[Records from a data collection]
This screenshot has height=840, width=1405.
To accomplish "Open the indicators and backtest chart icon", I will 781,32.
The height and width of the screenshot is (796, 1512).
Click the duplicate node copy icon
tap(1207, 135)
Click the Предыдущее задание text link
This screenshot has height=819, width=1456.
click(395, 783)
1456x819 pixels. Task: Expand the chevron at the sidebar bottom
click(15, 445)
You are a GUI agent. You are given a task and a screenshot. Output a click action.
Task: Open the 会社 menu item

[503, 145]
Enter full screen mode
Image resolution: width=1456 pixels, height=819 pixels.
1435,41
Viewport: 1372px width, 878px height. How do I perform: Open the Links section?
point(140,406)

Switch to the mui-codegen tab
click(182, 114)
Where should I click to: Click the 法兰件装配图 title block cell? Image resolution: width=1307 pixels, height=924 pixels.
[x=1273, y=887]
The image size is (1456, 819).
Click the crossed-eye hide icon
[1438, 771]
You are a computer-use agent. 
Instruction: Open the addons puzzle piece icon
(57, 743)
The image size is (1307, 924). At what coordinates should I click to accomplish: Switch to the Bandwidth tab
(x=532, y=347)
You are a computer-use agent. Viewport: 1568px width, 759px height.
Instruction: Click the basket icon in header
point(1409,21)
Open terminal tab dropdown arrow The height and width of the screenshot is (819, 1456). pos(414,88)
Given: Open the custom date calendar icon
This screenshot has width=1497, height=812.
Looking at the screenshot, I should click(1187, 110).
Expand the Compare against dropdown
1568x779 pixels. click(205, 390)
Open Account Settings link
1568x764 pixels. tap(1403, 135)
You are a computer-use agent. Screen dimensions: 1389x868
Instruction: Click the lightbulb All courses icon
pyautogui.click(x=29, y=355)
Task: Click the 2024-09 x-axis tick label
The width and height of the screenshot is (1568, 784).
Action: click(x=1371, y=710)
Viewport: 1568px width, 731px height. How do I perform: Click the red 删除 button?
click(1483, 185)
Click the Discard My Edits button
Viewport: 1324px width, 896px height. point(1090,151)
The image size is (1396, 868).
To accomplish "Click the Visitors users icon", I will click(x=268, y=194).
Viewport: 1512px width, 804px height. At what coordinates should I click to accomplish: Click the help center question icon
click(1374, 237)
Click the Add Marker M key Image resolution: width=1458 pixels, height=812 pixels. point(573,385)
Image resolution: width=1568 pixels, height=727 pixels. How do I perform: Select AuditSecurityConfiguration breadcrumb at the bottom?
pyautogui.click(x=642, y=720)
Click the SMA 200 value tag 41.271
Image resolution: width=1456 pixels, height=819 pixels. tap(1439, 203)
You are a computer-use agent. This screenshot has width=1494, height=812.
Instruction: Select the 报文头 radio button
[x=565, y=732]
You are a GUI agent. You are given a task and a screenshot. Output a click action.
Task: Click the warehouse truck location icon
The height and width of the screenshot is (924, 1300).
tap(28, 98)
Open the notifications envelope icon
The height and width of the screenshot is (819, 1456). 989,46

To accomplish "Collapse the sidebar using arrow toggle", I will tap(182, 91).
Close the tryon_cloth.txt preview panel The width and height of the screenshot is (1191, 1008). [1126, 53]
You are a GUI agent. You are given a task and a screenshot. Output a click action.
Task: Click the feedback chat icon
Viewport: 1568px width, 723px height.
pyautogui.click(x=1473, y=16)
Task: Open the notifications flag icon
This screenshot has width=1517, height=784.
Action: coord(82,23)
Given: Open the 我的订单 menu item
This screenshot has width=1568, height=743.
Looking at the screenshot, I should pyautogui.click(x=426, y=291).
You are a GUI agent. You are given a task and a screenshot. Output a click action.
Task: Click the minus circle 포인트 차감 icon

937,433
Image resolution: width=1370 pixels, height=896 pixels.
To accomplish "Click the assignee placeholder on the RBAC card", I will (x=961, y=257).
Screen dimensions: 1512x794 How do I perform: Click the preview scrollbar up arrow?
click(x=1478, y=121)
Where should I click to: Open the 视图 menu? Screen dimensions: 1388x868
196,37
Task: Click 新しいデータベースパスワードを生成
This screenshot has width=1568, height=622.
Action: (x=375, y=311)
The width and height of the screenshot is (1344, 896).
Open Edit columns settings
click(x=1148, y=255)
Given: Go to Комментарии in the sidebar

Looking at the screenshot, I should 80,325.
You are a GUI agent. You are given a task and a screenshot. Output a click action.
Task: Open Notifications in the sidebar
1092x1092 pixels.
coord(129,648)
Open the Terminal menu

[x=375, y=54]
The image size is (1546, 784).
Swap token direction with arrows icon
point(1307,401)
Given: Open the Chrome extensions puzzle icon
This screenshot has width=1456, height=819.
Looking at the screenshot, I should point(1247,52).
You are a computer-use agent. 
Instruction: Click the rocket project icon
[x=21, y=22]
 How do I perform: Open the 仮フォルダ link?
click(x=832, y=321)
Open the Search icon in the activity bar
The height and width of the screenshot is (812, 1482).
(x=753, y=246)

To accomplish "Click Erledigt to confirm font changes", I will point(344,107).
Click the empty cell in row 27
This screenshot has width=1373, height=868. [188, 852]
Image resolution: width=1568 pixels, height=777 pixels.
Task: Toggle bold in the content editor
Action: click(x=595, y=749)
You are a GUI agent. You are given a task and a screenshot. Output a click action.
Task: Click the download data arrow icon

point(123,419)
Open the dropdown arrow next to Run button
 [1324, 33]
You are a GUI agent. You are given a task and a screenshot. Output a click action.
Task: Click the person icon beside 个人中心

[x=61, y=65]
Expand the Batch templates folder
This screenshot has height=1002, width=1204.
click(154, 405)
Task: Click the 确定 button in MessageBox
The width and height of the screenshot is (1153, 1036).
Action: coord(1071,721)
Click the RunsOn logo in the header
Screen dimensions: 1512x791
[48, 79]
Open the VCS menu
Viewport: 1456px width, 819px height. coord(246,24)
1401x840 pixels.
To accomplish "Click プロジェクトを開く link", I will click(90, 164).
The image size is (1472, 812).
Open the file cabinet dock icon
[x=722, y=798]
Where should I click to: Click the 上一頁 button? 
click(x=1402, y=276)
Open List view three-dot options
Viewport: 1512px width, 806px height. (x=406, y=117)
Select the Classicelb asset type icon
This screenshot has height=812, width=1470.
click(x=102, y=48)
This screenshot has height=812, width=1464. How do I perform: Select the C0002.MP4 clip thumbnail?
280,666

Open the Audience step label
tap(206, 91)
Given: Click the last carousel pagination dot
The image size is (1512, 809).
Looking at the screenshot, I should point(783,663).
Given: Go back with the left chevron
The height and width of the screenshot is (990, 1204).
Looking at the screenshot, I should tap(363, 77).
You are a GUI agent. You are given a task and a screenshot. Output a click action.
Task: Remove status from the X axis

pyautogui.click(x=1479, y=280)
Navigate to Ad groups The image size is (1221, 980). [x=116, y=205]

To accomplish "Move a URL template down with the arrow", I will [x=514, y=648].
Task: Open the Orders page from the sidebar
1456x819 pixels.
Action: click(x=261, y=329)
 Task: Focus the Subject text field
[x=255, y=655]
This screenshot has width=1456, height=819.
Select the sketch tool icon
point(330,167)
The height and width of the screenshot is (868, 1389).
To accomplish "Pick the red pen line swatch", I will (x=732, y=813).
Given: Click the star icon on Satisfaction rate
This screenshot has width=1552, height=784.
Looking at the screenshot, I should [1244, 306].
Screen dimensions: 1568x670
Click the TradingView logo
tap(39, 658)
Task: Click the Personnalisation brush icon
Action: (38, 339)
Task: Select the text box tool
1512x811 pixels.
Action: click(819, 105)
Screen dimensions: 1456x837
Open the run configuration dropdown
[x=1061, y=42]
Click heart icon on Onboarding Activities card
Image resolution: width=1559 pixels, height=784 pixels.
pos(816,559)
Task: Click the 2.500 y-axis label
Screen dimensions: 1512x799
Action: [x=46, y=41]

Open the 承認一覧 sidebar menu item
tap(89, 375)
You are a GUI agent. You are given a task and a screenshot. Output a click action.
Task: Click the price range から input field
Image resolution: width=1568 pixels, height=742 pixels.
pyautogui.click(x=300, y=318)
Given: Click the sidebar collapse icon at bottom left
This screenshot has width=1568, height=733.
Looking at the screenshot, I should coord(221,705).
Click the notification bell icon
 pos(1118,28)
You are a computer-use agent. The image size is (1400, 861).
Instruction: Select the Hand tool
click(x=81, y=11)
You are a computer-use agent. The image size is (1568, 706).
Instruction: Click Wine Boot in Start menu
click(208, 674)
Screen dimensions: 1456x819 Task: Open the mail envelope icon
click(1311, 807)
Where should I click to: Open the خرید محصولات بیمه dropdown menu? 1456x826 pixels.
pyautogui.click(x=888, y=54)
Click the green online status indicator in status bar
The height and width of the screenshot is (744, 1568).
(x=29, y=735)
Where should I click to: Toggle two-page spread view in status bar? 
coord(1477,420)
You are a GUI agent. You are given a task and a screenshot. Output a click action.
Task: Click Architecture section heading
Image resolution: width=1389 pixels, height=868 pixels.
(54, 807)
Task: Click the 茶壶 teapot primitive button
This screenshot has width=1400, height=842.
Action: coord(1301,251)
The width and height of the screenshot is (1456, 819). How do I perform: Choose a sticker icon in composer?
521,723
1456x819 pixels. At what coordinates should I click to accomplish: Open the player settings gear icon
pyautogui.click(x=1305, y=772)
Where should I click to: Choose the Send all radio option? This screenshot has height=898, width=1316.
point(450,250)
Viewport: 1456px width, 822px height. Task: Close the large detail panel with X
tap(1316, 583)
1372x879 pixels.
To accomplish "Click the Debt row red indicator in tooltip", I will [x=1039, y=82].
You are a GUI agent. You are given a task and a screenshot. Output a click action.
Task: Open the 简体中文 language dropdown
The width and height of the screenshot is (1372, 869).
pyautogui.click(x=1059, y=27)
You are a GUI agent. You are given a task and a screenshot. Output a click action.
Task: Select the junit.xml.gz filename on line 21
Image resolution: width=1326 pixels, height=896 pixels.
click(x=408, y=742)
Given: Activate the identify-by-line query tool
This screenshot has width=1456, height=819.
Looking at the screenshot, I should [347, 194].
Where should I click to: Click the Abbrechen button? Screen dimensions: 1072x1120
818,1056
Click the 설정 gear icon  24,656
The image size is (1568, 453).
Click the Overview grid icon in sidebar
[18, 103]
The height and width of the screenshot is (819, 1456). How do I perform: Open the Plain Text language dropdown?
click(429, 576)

# Aim of the task
In the records above, locate the lines holding the word "left". Copy each of them.

# Completed exercise
Given: Go back with the left chevron
Given: Click the sidebar collapse icon at bottom left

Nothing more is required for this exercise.